The confidence came first. The talent caught up.

Blessing Jolie started playing guitar at 15 with Christmas money and a voice memo app on her iPod, recording song ideas before she had any real songs. She couldn't sing well. The songs weren't there yet. None of that stopped her, and the fact that it didn't—that failure in music stung in a way nothing else did—told her everything she needed to know.

20nothing (out March 13 via Thirty Tigers/RCA) is the document of what came next: a young Nigerian American woman from Katy, Texas, navigating her early twenties with enough self-awareness to know she's still in the middle of it. NME named her one of their 100 Essential Emerging Artists for 2026, and breakout single "20teens" has drawn co-signs from Tyler, The Creator and Kehlani.

We sat down with Jolie to talk about the hustle she kept hidden from her mother, the confidence that got her here, and why writing only about herself turns out to be the most universal thing she can do.

Analogue: A lot of artists describe an internal wrestling match before committing to music. It sounds like yours was different.

Blessing Jolie: I always felt like I was good at music, even when I wasn't. I listen back to old videos now and I'm like, dang, you suck. But I always felt I was really good—I was kind of delusional in that way. I never wrestled with am I good enough? It's actually now, when I have more to compare myself to, that I get that little dysmorphia. Back then, I already felt like I was that girl.

Analogue: So where did the wrestling happen?

Jolie: The logistics. Are you really going to finish high school and not go to college because you think someone might discover you off a video? I had to make it make sense to my Nigerian mother. So I went to college for a year for computer science—mainly so she didn't lose her cool, you know. I still kept posting videos, still kept writing. The music was always running in the background. Everyone in my family knew I played guitar, they knew I sang. Did they think I was good? Probably not. But I kept doing it anyway—that really helped me build thick skin. Ironically, someone did just come and say they wanted to sign me. But at the time, you have to make it make sense for the people around you.

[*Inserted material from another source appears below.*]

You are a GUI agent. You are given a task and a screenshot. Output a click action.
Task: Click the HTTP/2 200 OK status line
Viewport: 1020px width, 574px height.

Analogue: How did songwriting start for you?

Jolie: It started because of Shawn Mendes. I heard his first album, and I was like, 'I want to do that.' So I went down the rabbit hole—who influenced Shawn Mendes? Ed Sheeran. Okay, Ed Sheeran writes his own songs, so I want to write songs. I was doing it before I even had a guitar, just me and a voice recorder on my iPod. At first it was just for the sake of saying I could. But what I always knew about songwriting, and why it has such a strong hold on me, is that even when I wasn't good at it, I just couldn't stop. Days and weeks with no lines, nothing coming. And I just kept going back. That's how I knew it was for me. Because I couldn't stop thinking about it, couldn't stop wanting to be good at it.

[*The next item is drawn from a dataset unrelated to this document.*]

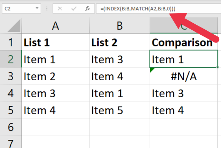
Task: Open the Insert Function fx dialog
Action: click(x=88, y=8)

"That's how I knew it was for me. Because I couldn't stop thinking about it, couldn't stop wanting to be good at it."

Analogue: And now the songs are about something specific.

Jolie: Now it's documentation. This is what I went through, this is what I experienced, this is what I observed. And it's a really good feeling to find out that other people—other girls, other Black girls—feel the same way. Because when I write, it's only about me. So when they listen, they're only thinking about themselves. And then it's like—oh wait, we feel the same. It connects with people in more ways than just girls being girls. Someone can grab onto the story just because they felt a certain way, or because of how I sound, or how I look. There are just so many different ways to reach it.

Analogue: The album covers your early twenties. What does it feel like to be weeks away from putting that out?

Jolie: It's a little surreal. I've been living with these songs for a while now, so it's finally like—everyone else gets to hear them. I feel really good about it. It's like a diary. I've written this part out, and now it's time to either lock it up or tear out the pages—somehow allow it to come to a completion. This chapter of my life really needs to be set free.

Analogue: You came in ultra-confident at 15 and said you're actually a little less certain now. What shifted?

Jolie: I was able to be more confident back then because there was nothing to compare it to. No years of songs, no years of vocal work. Now I want to top the last song, top the last lyric—that's where the is this good enough? comes from. But I think it comes full circle. Even if these aren't the best songs I'll ever write, they deserve to exist. You can't skip a chapter just because you've figured more out since then—you'll never show the growth. I'm glad we get to release this part and finally show almost a decade's worth of work. And hopefully it doesn't take me another decade to release the next one.